Almost one in ten children admitted to adult mental health units 16 or younger

Mental Health Reform is calling for the urgent attention of government

Mental Health Reform, children, mental health units, HSE, Performance Report, Dr Shari McDaid

File photo of a man showing signs of mental health | Image: Dominic Lipinski / PA Wire/Press Association Images

Almost one in ten children admitted to adult mental health units in 2015 were aged 16 years or younger.

The Mental Health Reform group say they are "concerned" by the new data.

The figures are contained in the latest Health Service Executive (HSE) Performance Report, which says 95 children were initially admitted to an adult unit in 2015 - and of these nine or 9.5% were aged 16 or younger.

The December 2015 report revealed that overall 356 children required inpatient care in 2015 - and 261 of these were admitted to a child and adolescent mental health unit.
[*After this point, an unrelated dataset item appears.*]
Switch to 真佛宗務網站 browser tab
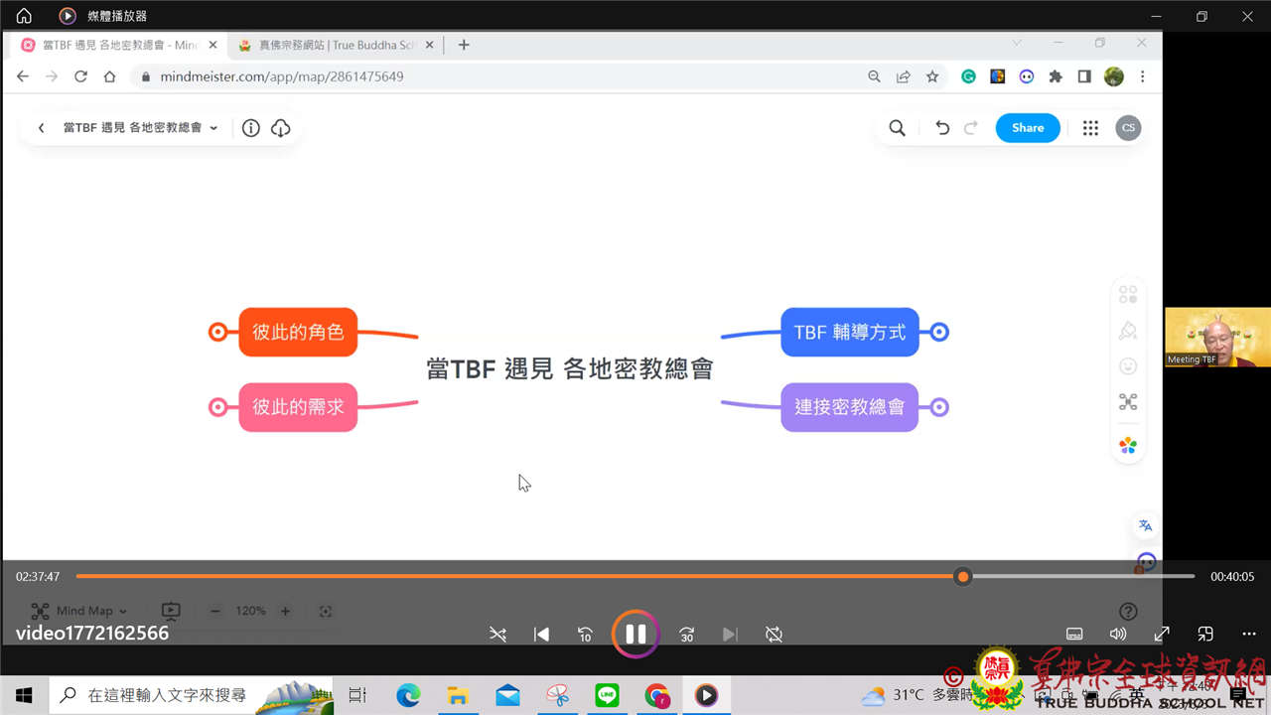Image resolution: width=1271 pixels, height=715 pixels. point(326,45)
It says 95 of these were admitted to an adult unit.

The proportion of children admitted to adult units has decreased by approximately 5% since the end of 2013.

The figures also reveal that there has been an increase in the number of children and young people receiving acute inpatient mental health care, with the numbers increasing from 290 in 2014 to 356 last year.

The director of Mental Health Reform, Dr Shari McDaid, said: "These new figures serve to underline why mental health services need the urgent attention of government".

"At a time when all parties are negotiating the formation of the next government, Mental Health Reform would urge all those involved to ensure the provision of mental health services is prioritised in the new Programme for Government".

Dr McDaid also expressed concern that: "the lack of capacity in community based mental health services could be leading to an increase in children being admitted to inpatient care".